To help in understanding the Disney rules, I want to take a minute to explain how Florida works when it comes to EMS and dead people. Florida’s EMS system requires that all prehospital services (like EMS) have to be supervised by a doctor. That doctor is called a medical director, and that medical director sets the rules under which all of the EMT’s and Paramedics that he supervises must operate. The rules are referred to as protocols.

Some medical directors don’t trust their underlings very much, and keep them on a very short leash by making protocols restrictive. Other medical directors allow their medics latitude to make more clinical decisions than others. There are all kinds of protocols.

My first medical director here in Florida was one of the strict kinds. We were not allowed to declare someone dead. Ever. Every single person got transported, and the doctor in the ED had to make the call. We once transported a person whose head was severed from his body. The ED doctors were pissed.

If you decide that the patient is dead on scene, the radio call used to be “Signal 7.” Then the 911 commission came along, and we were no longer allowed to use codes. From that point on, the radio call became: “No code, no vitals.”
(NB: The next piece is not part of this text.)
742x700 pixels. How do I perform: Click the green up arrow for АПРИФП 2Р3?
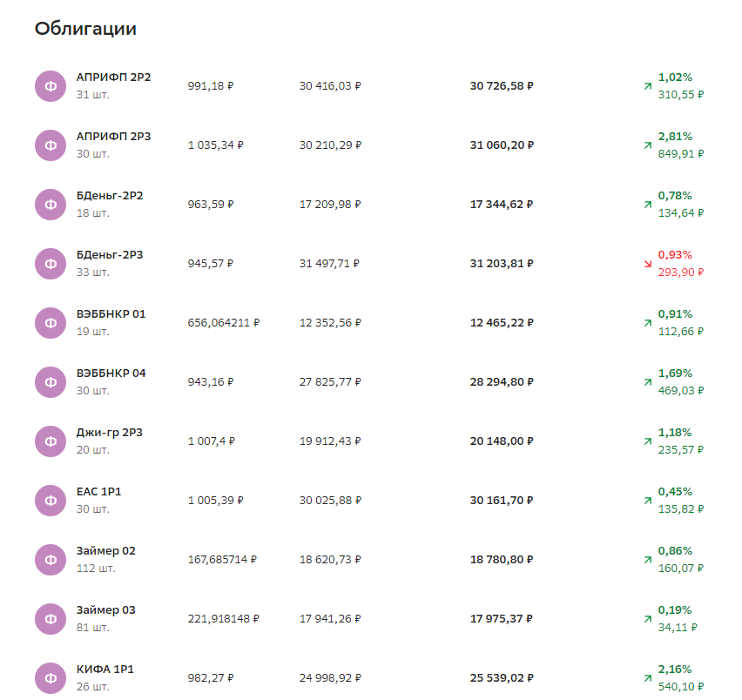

Reedy Creek is, for all practical purposes, a government that is owned by a private company. Their medical director is VERY strict, and the protocols that they operate under are anachronistic. They wrote their protocols IMO with a lawyer and PR department in mind, but not a doctor, and certainly not the patient, in mind. One of the rules that Disney operates under is that all medical patients need to be transported to the hospital, even if they are dead. The majority of them go to Advent Hospital in Celebration, where the doctor then declares them dead. Since Celebration Hospital is not on Disney property, the person didn’t die at Disney. They died in the Hospital.

Categories: Glory Days

3 Comments

Therefore · April 23, 2022 at 6:43 am

My ex volunteered as EMT back in Maryland. After a month of responding she told me that when it came time to pick an old person home for ourselves we should first talk to EMS people.

The local old folks home had great stats. Until you talked to EMS. Their policy was to start CPR on any one without a pulse when discovered.

Thus, the morning nurse would come on duty. Find a body that was cold, blue and dead for at least 4 hours and start CPR.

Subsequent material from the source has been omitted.